Le développement d’avions de combat en Suède suit une tradition de conception nationale associée à une coopération industrielle internationale, depuis le Saab 21R en 1947 jusqu’aux séries Tunnan, Lansen, Draken, Viggen et Gripen. Chaque génération a apporté des innovations notables améliorant la performance, l’avionique et la polyvalence. Ces programmes ont constitué une base de savoir-faire que le KFS ambitionne d’étendre, notamment grâce à l’ingénierie digitale et l’intégration de l’intelligence artificielle. Des projets antérieurs, comme le Viggen, ont mis en lumière les défis financiers d’un développement indépendant, tandis que des programmes internationaux tels que le FCAS ou le GCAP illustrent les coûts pouvant atteindre plusieurs dizaines de milliards d’euros.
Malgré ces contraintes, Saab défend son modèle hybride combinant une intégration nationale des systèmes et une chaîne d’approvisionnement internationale des composants. Peter Nilsson précise que 85 % des pièces du Gripen proviennent de fournisseurs étrangers tout en préservant la maîtrise suédoise sur la conception, un équilibre qu’il conviendra de maintenir pour les futurs programmes.
En outre, Saab et la FMV explorent comment l’intelligence artificielle et les systèmes de combat définis par logiciel peuvent raccourcir les cycles de développement. Dans le cadre du KFS, les mises à jour logicielles seront valorisées comme principal levier d’amélioration des capacités, plutôt que le remplacement matériel. L’architecture du Gripen E permet des itérations rapides et une recertification en quelques jours, contrastant avec les processus traditionnels pouvant s’étaler sur plusieurs années.

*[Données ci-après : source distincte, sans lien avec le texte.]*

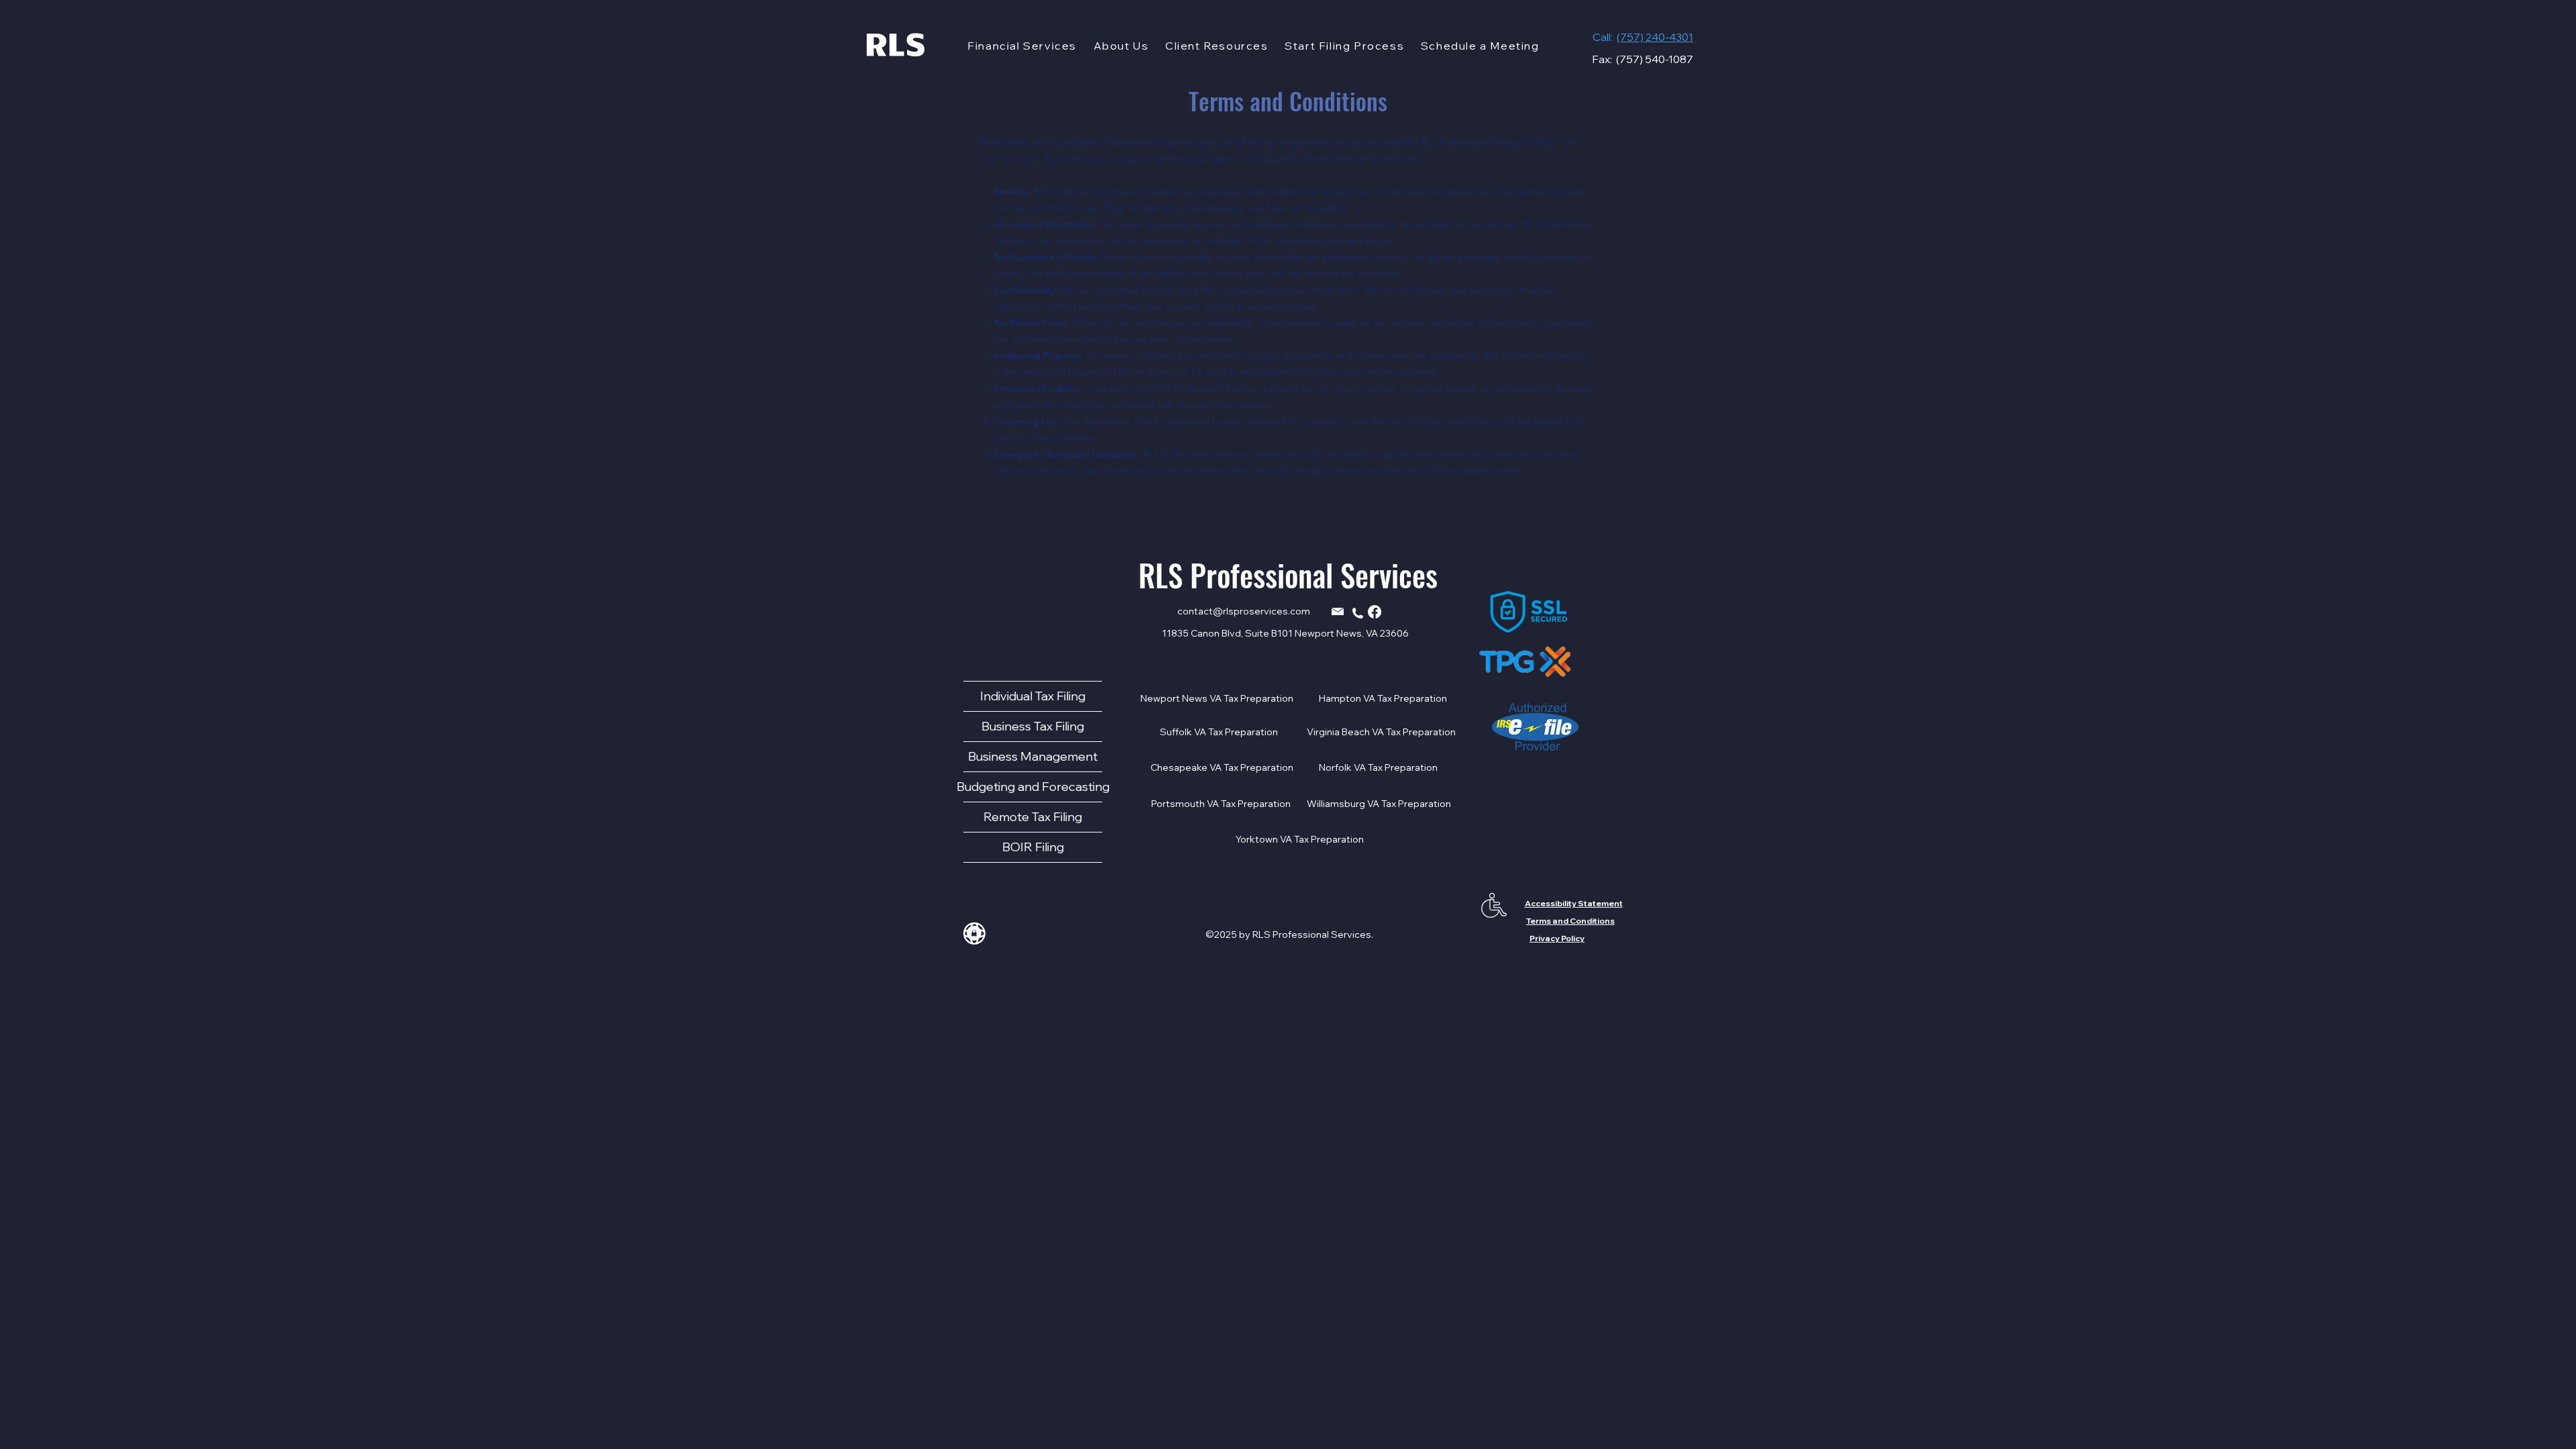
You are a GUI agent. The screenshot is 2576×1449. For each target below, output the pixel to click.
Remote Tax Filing (1032, 816)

Ce projet KFS appliquera ces principes aux futures plates-formes, intégrant la prise de décision assistée par IA, la fusion de données et l’interconnexion des capteurs pour des opérations habitées et non habitées. Les démonstrations prévues en 2026-2027 valideront les capacités d’engagement autonome et les missions coordonnées avec des drones « loyal wingman ». Cette approche vise à confirmer les technologies clés avant la décision gouvernementale finale, attendue en 2031, qui définira l’orientation future du programme de chasseurs suédois.
Lors de cette échéance, le Gripen E continuera de servir de plateforme d’essais pour les technologies d’intelligence artificielle, de furtivité et de guerre électronique destinées aux phases ultérieures de démonstration et de conception.